§ Document text:
★ ★ ★
Wednesday, December 28, 2016

A New Hope

Obviously I am a Star Wars fan, hence the title.
I thought about the time spent at office, and I've come to realize that I am not an expert in any field. In seven years, I know a little bit of everything, but am not an expert in any particular field. Not Good!
Being an Instrumentation engineer, I have given up hope of gaining expertise in that particular field. The reason being that I have no avenues to get my hands dirty. If one needs to become an expert, one has to gets his hands dirty. So what can I do?
I have a computer in front of me, so why not start coding and automating stuff. Automation is not just  for a plant, one can automate other stuff and add transparency to the system.
There are people who will tell me that numerous people are doing this, why should you do this too. You are an Instrumentation engineer and so on so forth. But I got to do something, and it is the best thing one can do, when the only resource available is a computer.
If all else fails....Code!


Thursday, December 15, 2016

When everything goes south

In my previous post I mentioned that I had to attend an interview to get promoted to the next grade. In between the last interview and the recent interview, the promotion rules got modified. A new option was added, which could postpone the promotion by a year.
As luck would have it, I attended the interview and have now got a delayed promotion.
I studied a lot, but there were questions that I could never answer. The composition of thermocouples is not something that I am prepared to commit to my memory. You open a book its available.
I happen to work in the area of simulation and software etc. However, just a day before the interview, I have to wear the mask of an Instrumentation engineer. Thats bad!
★ ★ ★
§ Parts of the exercise:
A - In the blog posts above, why has the writer given up hope of becoming an expert in instrumentation?
B - Pick up the blog posts about the writer's engineering career from the last sentence shown and continue in the same voice.

§ Given data:
★ ★ ★
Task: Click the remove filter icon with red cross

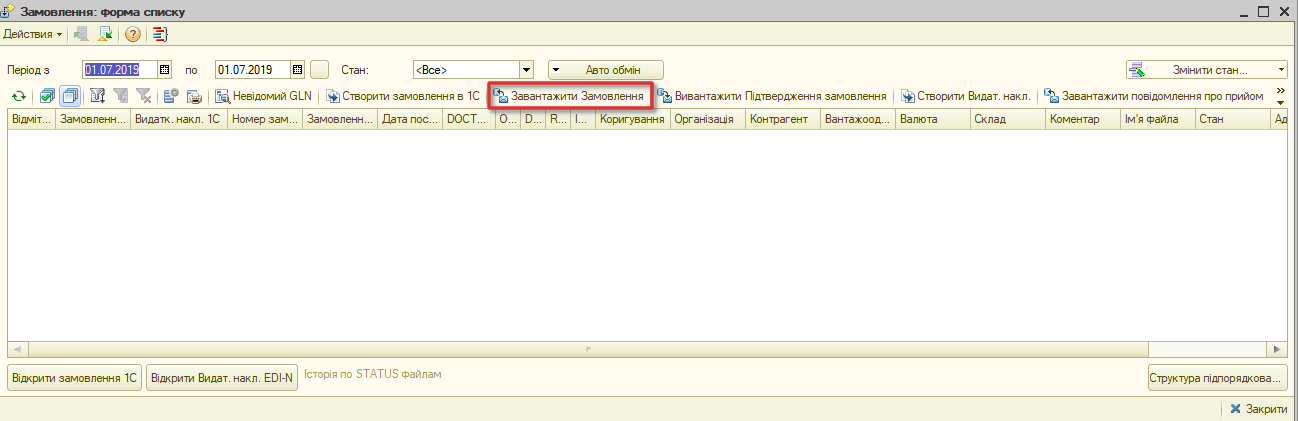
★ ★ ★
§ Answers in order:
A - The writer has no chance to get hands-on experience in instrumentation work. According to the post, becoming an expert requires getting one's hands dirty, so without that opportunity the writer sees no path to expertise in the field.

B -
Unlike last time, I am not very disappointed. People who are 2 years junior to me would become my peers. My batchmates would either become a year senior or two years senior.  All that doesn't matter, as long as the job is satisfactory. I wish I could say that.
As these promotions are the metric through which one can climb the ladder, and with what has happened, my ladder will be quite short.
I somehow feel at peace and yet there an urgency to jump ship.
I'll have to work towards that.
Obviously, twice in a row is a message of incompatibility. I can't just leave. I have responsibilities.
I have to be an expert in a field and maintain my market value.
As far as Instrumentation is concerned, I think the field is saturated and it is more of managerial work. We don't develop Instruments, we use them.
I am still working on my escape route but who knows, in the end I will be languishing in the same organisation and would be describing my next promotion interview after 6 years.
To quote Andy Dufrense, ' Hope is a good thing and good things don't die'.
I hope that I will enjoy my job, I hope that things will work out, I hope that I'll sleep content, and wake up happy.
I'll work towards that.


Saturday, July 2, 2016

The Plan

When it comes to my house, I normally brood and think what have I gotten myself into.
Then I read the book, 'The Martian', I watched the movie long before. In the book (and the movie), I could see how the protagonist an engineer (and a botanist) was analytical and solved all his problems. His problems were a billion times greater than mine are. Getting Inspired from that book and being an engineer myself, I will get down to solve the problem.
To start with I live in a house which is about 28 km from my office. I knew that when I bought the house. After moving in, a road nearby was opened, and now a lot of traffic goes by my house.
The increased vehicular movement has made it very noisy. Somehow I find that most of the people here have a proclivity to honk. In addition, there is ambient noise from the neighbours walls. Last night he turned on his AC. The split unit made a lot of noise. I do not know why he turned on his AC, when the ambient temperature is around 20 deg C. Anyways, I got up in the middle of the night.
My house faces the Road, so in the morning and evenings are cacophonous. I can reduce the decibel level by closing all the windows, but even then, it still is uncomfortable.
In addition, I have neighbours who love to keep their door open and watch TV.
Neither my wife nor I have any friends here. There are many families living here, but we leave in the morning and return in the night. Weekends, I don't know how they fly by.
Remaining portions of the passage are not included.